Ryan Don Naderi (Bulgarian: Райън Дон Надери; born 10 July 2003) is a German professional footballer who plays as a forward for Scottish Premiership club Rangers.

==Early life==
Naderi grew up in Dresden. He started his journey in football playing for SG Dresden Striesen and Soccer for Kids in Dresden before moving to the youth academy of Dynamo Dresden in 2015. With Dynamo Dresden he played two seasons in the Under-17 Bundesliga and in the Under-19 Bundesliga in 2020–21. For the 2021–22 season, he moved to Borussia Mönchengladbach, where he played in the West division of the Under-19 Bundesliga.

==Career==

===Borussia Mönchengladbach===
Naderi made his debut in the 2021–22 season when he came on as a substitute for Borussia Mönchengladbach II during a Regionalliga West home match against Schalke 04 II on 22 January 2022. Despite having a professional contract, he was not included in the Bundesliga's senior squad.

===Hansa Rostock===
Naderi then transferred to 3. Liga side Hansa Rostock at the end of August 2024, after two years at Borussia Mönchengladbach II. On 14 September 2024, Naderi made his professional debut in a home game against Waldhof Manheim that finished in a 1–1 draw, coming on as a substitute in the 59th minute. A week later, Naderi scored his first goal for Hansa Rostock in an away game against his former club Dynamo Dresden that finished as a 1–1 draw. In the 2024–25 season, Naderi finished fifth with Hansa and won the Mecklenburg-Vorpommern Cup. After scoring two goals in a 4–2 away win against Viktoria Köln, Naderi was voted "Player of Matchday 12" in the 2025–26 season. Naderi was also voted "Player of Matchday 21" in a 4–0 away win over Waldhof Manheim, he collected a hat-trick of assists during this game.

===Rangers===
On 3 February 2026, Naderi signed for Scottish Premiership side Rangers on a long-term deal for an undisclosed fee, which was widely reported to be £4.7 million. Rangers had initially agreed to sign the striker in the summer for a fee of £3 million but increased their offer in order to push through the deal on transfer deadline day. Two days later Naderi made his debut for Rangers coming on as a second half substitute as Rangers defeated Kilmarnock 5–1 in a league match at Ibrox.

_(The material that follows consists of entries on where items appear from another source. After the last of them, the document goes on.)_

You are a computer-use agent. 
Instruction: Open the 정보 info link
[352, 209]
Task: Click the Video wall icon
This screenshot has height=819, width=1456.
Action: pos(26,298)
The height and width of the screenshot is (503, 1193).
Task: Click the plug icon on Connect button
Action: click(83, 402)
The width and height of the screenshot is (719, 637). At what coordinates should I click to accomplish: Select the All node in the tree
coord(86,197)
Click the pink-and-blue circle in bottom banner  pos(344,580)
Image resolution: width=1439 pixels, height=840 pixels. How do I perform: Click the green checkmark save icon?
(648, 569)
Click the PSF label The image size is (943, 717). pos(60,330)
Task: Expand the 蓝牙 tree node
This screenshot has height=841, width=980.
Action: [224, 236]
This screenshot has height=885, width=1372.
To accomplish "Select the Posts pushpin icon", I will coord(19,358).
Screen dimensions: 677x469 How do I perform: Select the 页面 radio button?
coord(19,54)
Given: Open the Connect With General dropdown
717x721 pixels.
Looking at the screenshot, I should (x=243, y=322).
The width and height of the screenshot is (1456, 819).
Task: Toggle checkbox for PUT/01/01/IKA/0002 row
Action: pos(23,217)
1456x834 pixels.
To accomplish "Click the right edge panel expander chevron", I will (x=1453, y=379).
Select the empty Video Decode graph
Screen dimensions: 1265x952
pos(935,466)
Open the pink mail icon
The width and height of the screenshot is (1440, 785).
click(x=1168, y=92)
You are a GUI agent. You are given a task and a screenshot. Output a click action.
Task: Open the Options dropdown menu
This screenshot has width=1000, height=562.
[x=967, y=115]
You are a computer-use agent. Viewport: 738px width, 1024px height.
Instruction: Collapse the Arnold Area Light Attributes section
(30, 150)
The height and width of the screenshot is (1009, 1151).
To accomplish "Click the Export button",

On 8 February 2026, Naderi started his first game for Rangers against Queens Park in the Scottish Cup and scored a brace as Rangers won the match 8–0 to advance to the quarter-final.

==International career==
Naderi is eligble to represent Germany, Bulgaria and Czech Republic. In March 2026 he was approached by Bulgaria's manager Aleksandar Dimitrov to join the team for the 2026 FIFA Series.

==Career statistics==

Appearances and goals by club, season and competition
Club: Season; League; National cup; League cup; Europe; Total
Division: Apps; Goals; Apps; Goals; Apps; Goals; Apps; Goals; Apps; Goals
Borussia Mönchengladbach II: 2021–22; Regionalliga West; 1; 0; —; —; —; 1; 0
2022–23: 19; 3; —; —; —; 19; 3
2023–24: 28; 6; —; —; —; 28; 6
2024–25: 5; 1; —; —; —; 5; 1
Total: 53; 10; —; —; —; 53; 10
Hansa Rostock: 2024–25; 3. Liga; 24; 5; 3; 0; —; —; 27; 5
2025–26: 18; 8; 0; 0; —; —; 18; 8
Total: 42; 13; 3; 0; —; —; 45; 13
Rangers: 2025–26; Scottish Premiership; 9; 1; 2; 2; —; —; 11; 3
2026–27: 6; 2; 0; 0; 2; 1; 3; 1; 11; 4
Total: 15; 3; 2; 2; 2; 1; 3; 1; 22; 7
Career total: 110; 26; 5; 2; 2; 1; 3; 1; 120; 30

==Personal life==
Naderi has two older brothers. His mother is from the Czech Republic, and his father is from Bulgaria. Naderi holds German and Bulgarian citizenship.